== INPUT DATA ==
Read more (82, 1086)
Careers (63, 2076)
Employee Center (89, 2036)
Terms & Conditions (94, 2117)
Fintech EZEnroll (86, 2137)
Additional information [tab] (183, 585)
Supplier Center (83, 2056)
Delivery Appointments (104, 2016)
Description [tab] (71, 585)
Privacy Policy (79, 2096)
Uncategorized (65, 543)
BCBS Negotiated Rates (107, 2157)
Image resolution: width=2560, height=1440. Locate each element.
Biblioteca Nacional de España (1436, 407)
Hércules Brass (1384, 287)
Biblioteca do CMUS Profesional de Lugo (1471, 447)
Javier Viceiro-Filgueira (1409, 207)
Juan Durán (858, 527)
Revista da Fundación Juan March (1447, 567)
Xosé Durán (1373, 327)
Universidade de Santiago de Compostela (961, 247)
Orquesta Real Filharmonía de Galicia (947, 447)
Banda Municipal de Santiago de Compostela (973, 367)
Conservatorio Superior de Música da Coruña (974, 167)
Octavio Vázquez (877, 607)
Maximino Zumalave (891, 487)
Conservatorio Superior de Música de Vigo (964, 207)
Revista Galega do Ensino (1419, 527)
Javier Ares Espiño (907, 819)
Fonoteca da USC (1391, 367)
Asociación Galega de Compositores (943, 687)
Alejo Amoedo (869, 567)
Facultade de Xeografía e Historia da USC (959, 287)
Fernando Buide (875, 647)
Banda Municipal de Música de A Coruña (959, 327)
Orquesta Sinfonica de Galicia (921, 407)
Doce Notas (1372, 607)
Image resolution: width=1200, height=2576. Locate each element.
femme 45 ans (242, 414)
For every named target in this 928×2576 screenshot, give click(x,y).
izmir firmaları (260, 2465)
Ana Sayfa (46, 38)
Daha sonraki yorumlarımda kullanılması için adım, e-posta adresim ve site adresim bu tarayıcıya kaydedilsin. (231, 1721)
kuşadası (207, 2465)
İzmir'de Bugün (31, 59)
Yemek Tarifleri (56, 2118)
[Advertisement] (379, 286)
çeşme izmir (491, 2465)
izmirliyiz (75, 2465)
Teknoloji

== GOAL OF THE EXERCISE ==
Give back exactly the lines starting at the one with "femme 45 ans (242, 414)" and running to the end of the listing. Include both ends.

== TASK RESPONSE ==
femme 45 ans (242, 414)
For every named target in this 928×2576 screenshot, give click(x,y).
izmir firmaları (260, 2465)
Ana Sayfa (46, 38)
Daha sonraki yorumlarımda kullanılması için adım, e-posta adresim ve site adresim bu tarayıcıya kaydedilsin. (231, 1721)
kuşadası (207, 2465)
İzmir'de Bugün (31, 59)
Yemek Tarifleri (56, 2118)
[Advertisement] (379, 286)
çeşme izmir (491, 2465)
izmirliyiz (75, 2465)
Teknoloji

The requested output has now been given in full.